=== BRANO ===
La notizia della ragazza stuprata da un gruppo di minorenni a Salerno sta portando alla luce il peggio dello scibile umano dell'internet.
Il pensiero più gettonato è il classico: "se vai in giro nuda, te la vai a cercare. Bisogna prendersi le proprie responsabilità", declinato in maniere più o meno gentili.
Ecco, io per questi stronzi sogno che un giorno, mentre saranno impegnati a discettare di orli di minigonne e centimetri di scollature e a partorire inutili giudizi, arrivi una donna che gli sfondi il naso a suon di pugni e gli spieghi che "se vai in giro a dire cazzate, te le vai a cercare. Bisogna prendersi le proprie responsabilità".
E non venitemi a parlare di libertà di opinione,per favore. Sostenere che una ragazza lo stupro se lo vada a cercare perché ha deciso di mettersi un vestito corto non è un'opinione, è feccia della peggior specie.
Charlotte Matteini

Uno dei problemi relativo ai sessi che più accende gli animi è quello della natura e delle cause della violenza carnale. Da sempre, o almeno dagli anni settanta.
===
Modifica il brano sui commenti al caso di Salerno riscrivendo il tratto che va da "Ecco, io per" fino a "dagli anni settanta." e sostituendo "vestito corto" con "abito corto".
=== ESTRATTO DELLA FONTE ===
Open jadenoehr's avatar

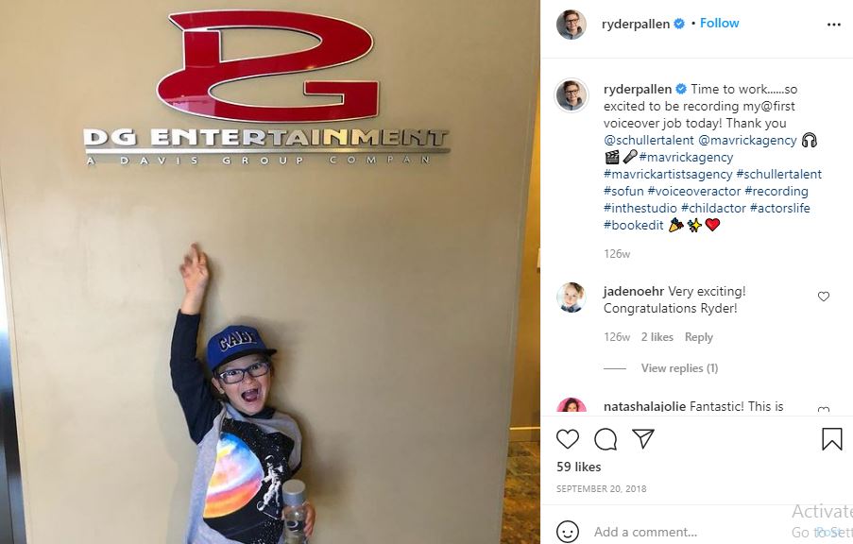pyautogui.click(x=572, y=298)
===
**ESERCIZIO SVOLTO**
Ecco, io per questi stronzi sogno che un giorno, mentre saranno impegnati a discettare di orli di minigonne e centimetri di scollature e a partorire inutili giudizi, arrivi una donna che gli sfondi il naso a suon di pugni e gli spieghi che "se vai in giro a dire cazzate, te le vai a cercare. Bisogna prendersi le proprie responsabilità".
E non venitemi a parlare di libertà di opinione,per favore. Sostenere che una ragazza lo stupro se lo vada a cercare perché ha deciso di mettersi un abito corto non è un'opinione, è feccia della peggior specie.
Charlotte Matteini

Uno dei problemi relativo ai sessi che più accende gli animi è quello della natura e delle cause della violenza carnale. Da sempre, o almeno dagli anni settanta.